The term "tips" is an acronym of the phrase "to ensure prompt service." Tipping a restaurant employee is not legally considered mandatory, but it is considered polite in many places, including the United States. Generally, diners will be left to calculate their own tips. A tip on a meal between 15 percent and 20 percent is considered polite. However, some restaurants assess "mandatory" tips on meals.
According to the "New York Times," a tip is not legally enforceable, even if the restaurant declares it mandatory. In 2004, a New York restaurant patron refused to pay a mandatory 18 percent gratuity on a bill and was arrested for theft of services. However, the judge found him not guilty, stating that the payment of a tip is not legally enforceable by a restaurant.

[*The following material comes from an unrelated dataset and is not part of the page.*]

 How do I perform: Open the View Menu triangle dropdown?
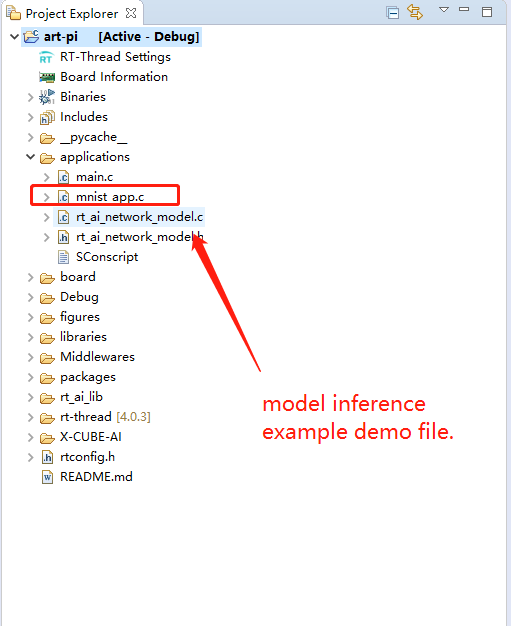click(x=444, y=10)
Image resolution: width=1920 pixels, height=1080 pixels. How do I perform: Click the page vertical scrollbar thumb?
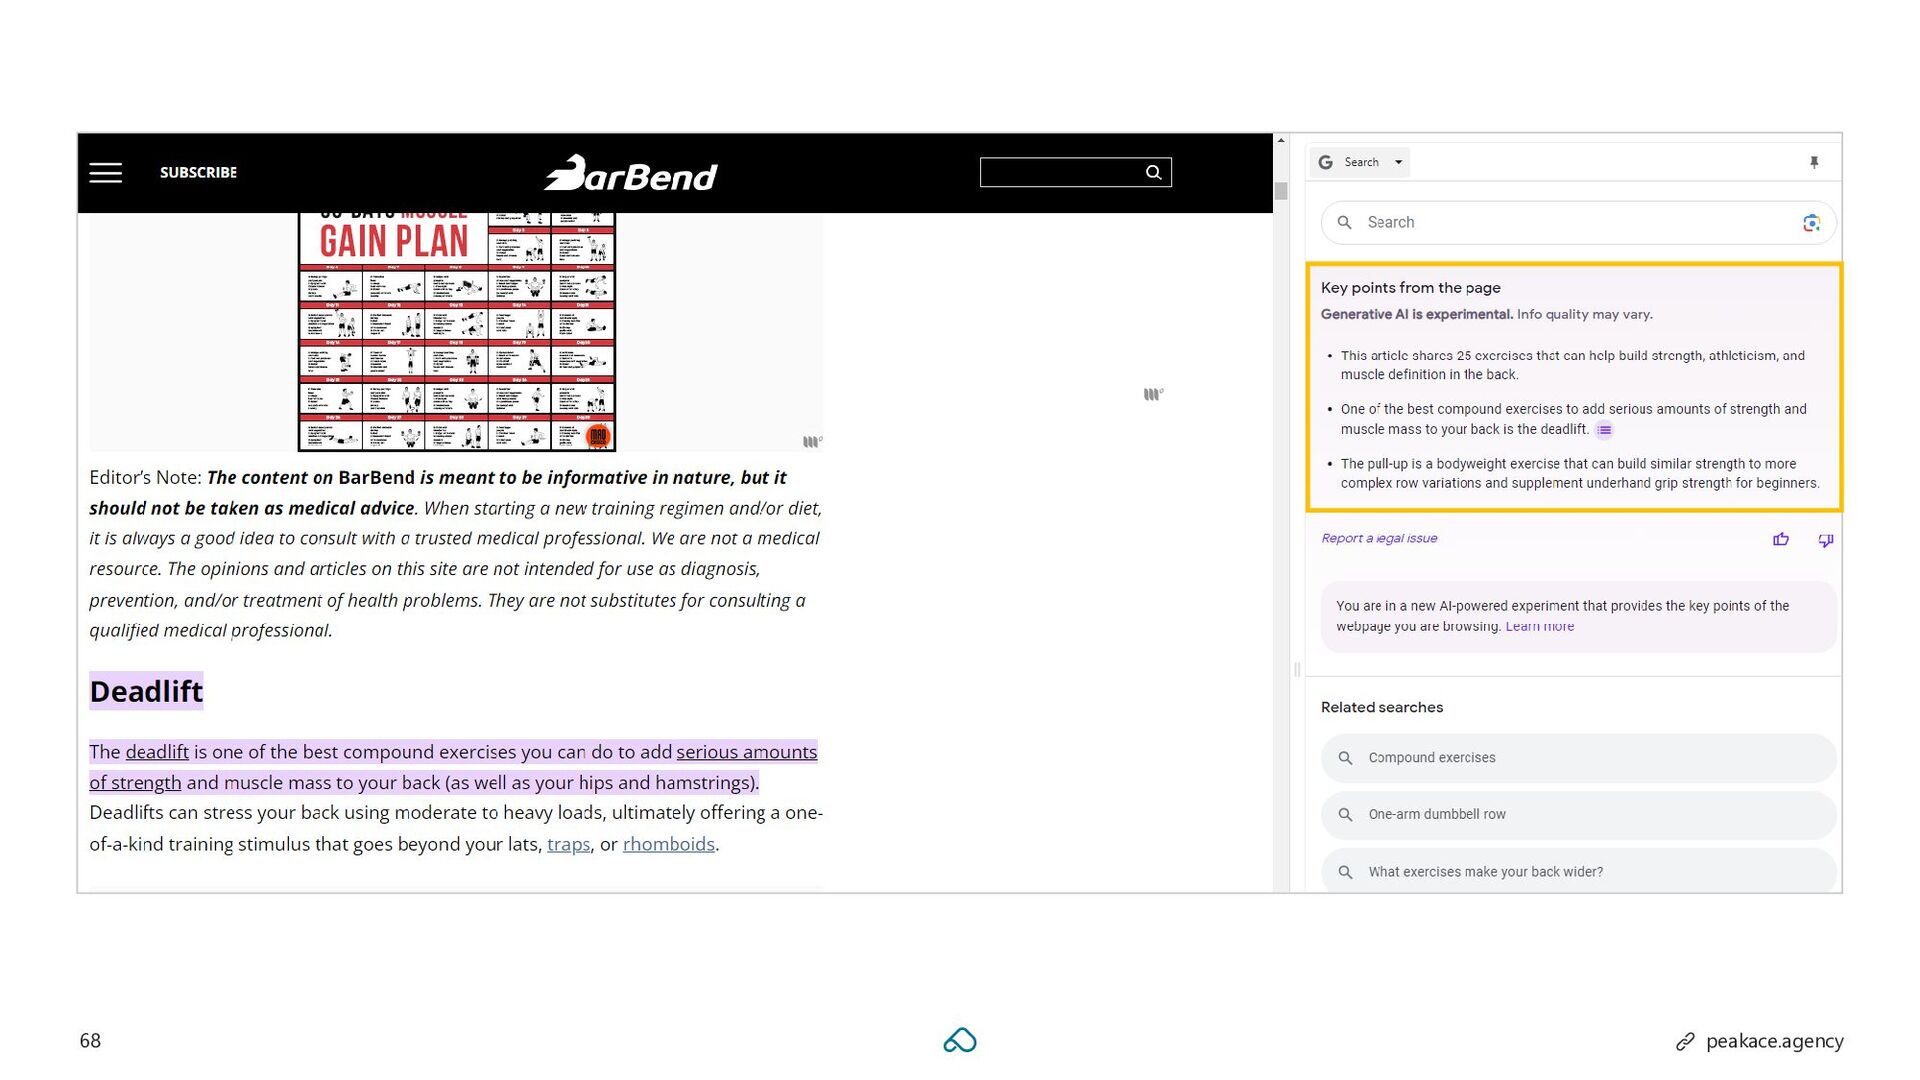coord(1281,191)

While a restaurant cannot technically mandate the payment of a tip, this does not mean that the restaurant cannot charge another fee that resembles a tip but is given another name. For example, a restaurant can charge an 18 percent "seating fee" or "service charge" on large parties. This money is not technically considered a tip and is therefore legally enforceable. However, it must be announced before the party begins its meal.
While a tip may not be legally enforceable, a local police force -- or a local judge -- may see the matter differently. This means that even if a restaurant patron declares to the restaurant that it does not legally have to pay the mandatory tip, police may still be summoned and the person may still be arrested. Whether a restaurant will choose to press charges, however, is up to the restaurant.